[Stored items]
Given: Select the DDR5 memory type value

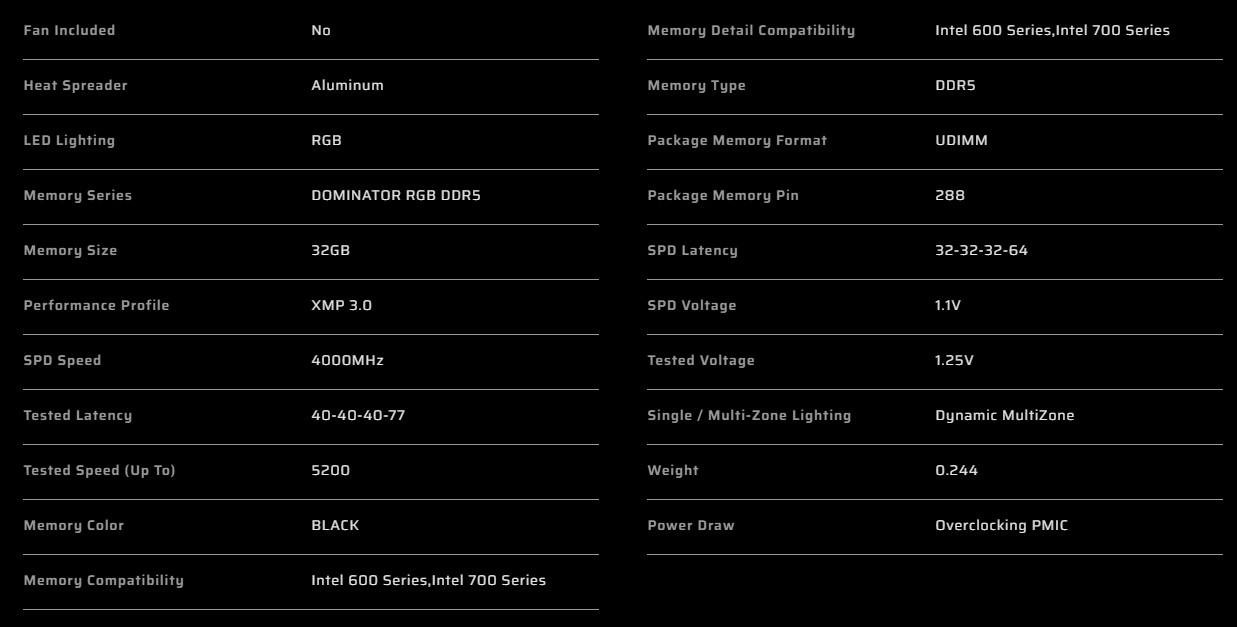Looking at the screenshot, I should click(955, 85).
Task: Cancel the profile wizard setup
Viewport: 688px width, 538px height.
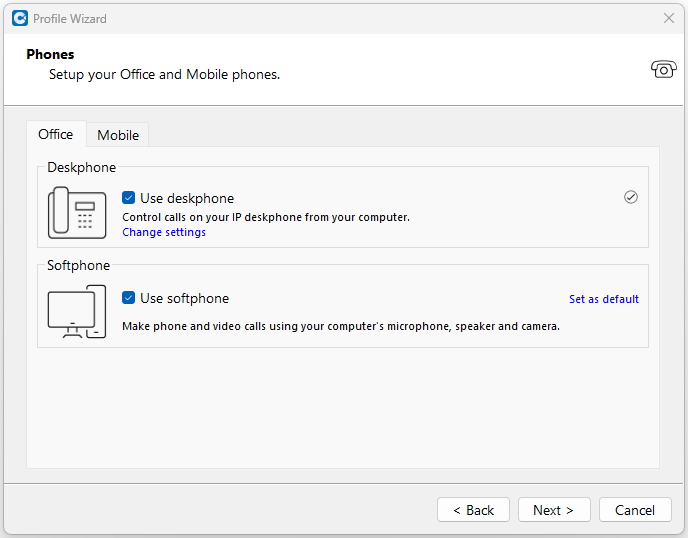Action: tap(635, 510)
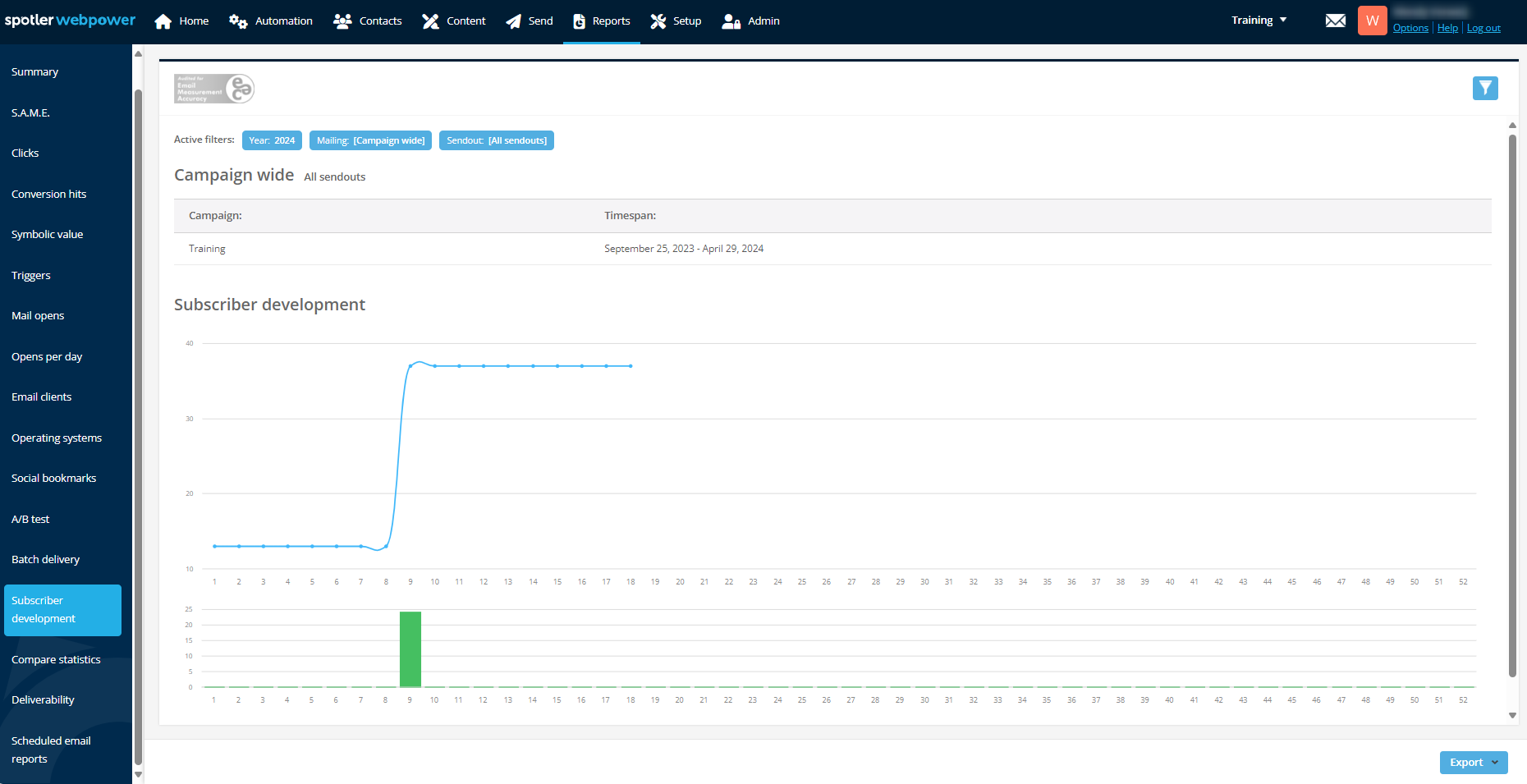Click the Setup tools icon
Image resolution: width=1527 pixels, height=784 pixels.
(658, 21)
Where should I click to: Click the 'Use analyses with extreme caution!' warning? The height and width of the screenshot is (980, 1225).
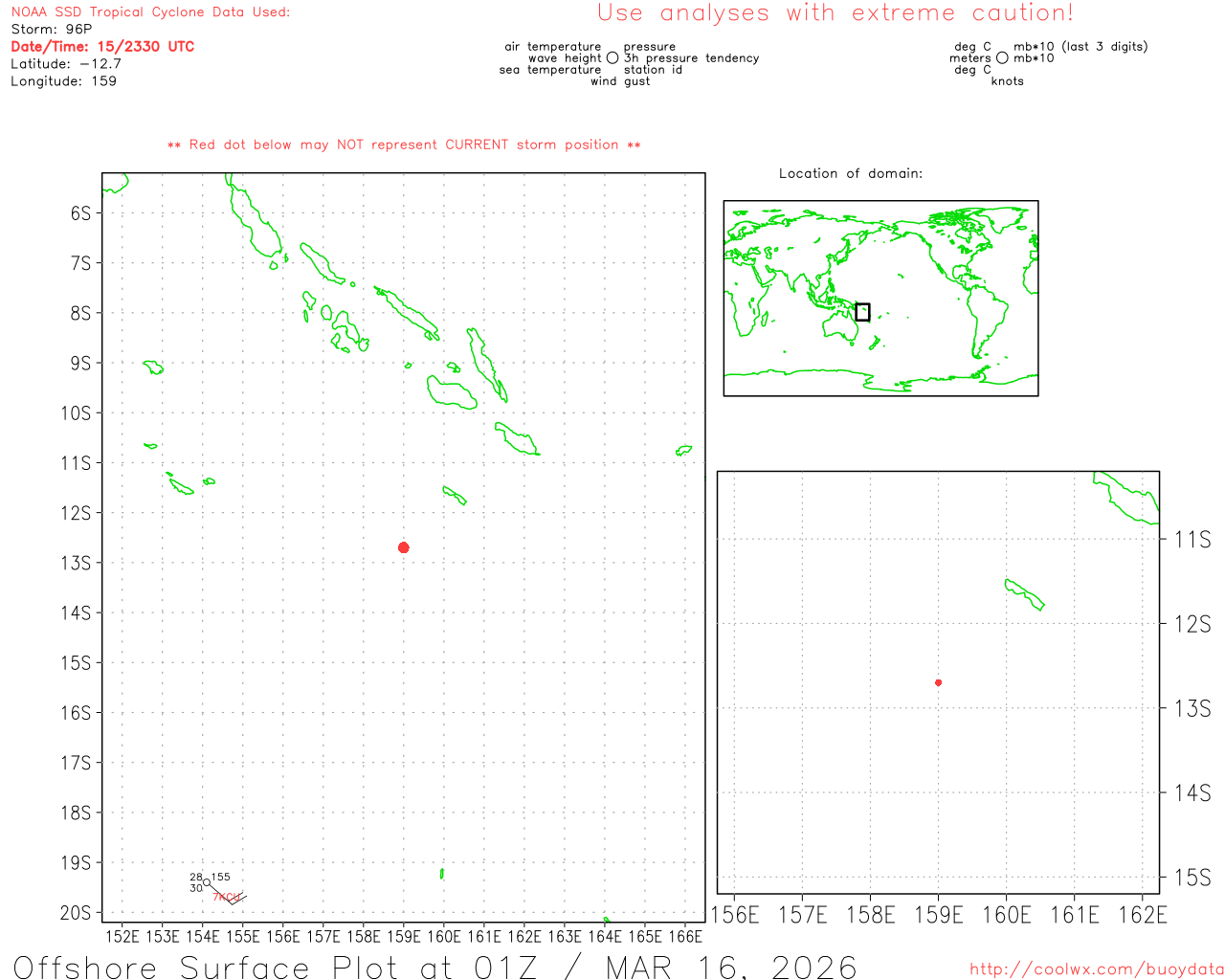pos(835,13)
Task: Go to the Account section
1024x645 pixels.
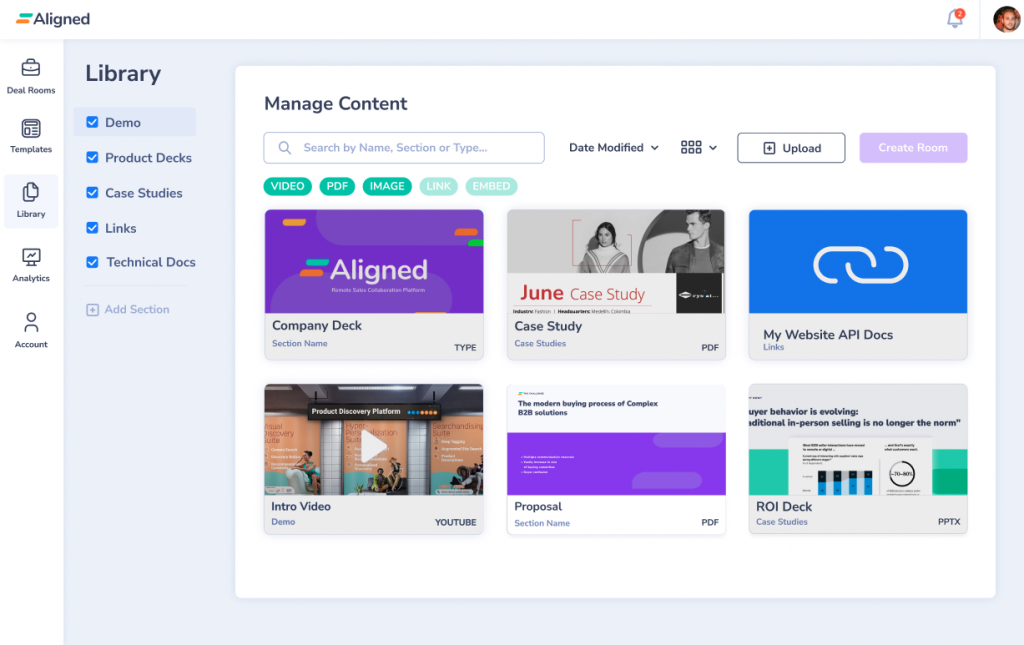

• _WHAT YOU WILL DO_
From the entries, give the number of lines where the string "Task" is found, and nothing else.

• _RESPONSE TO THE EXERCISE_
2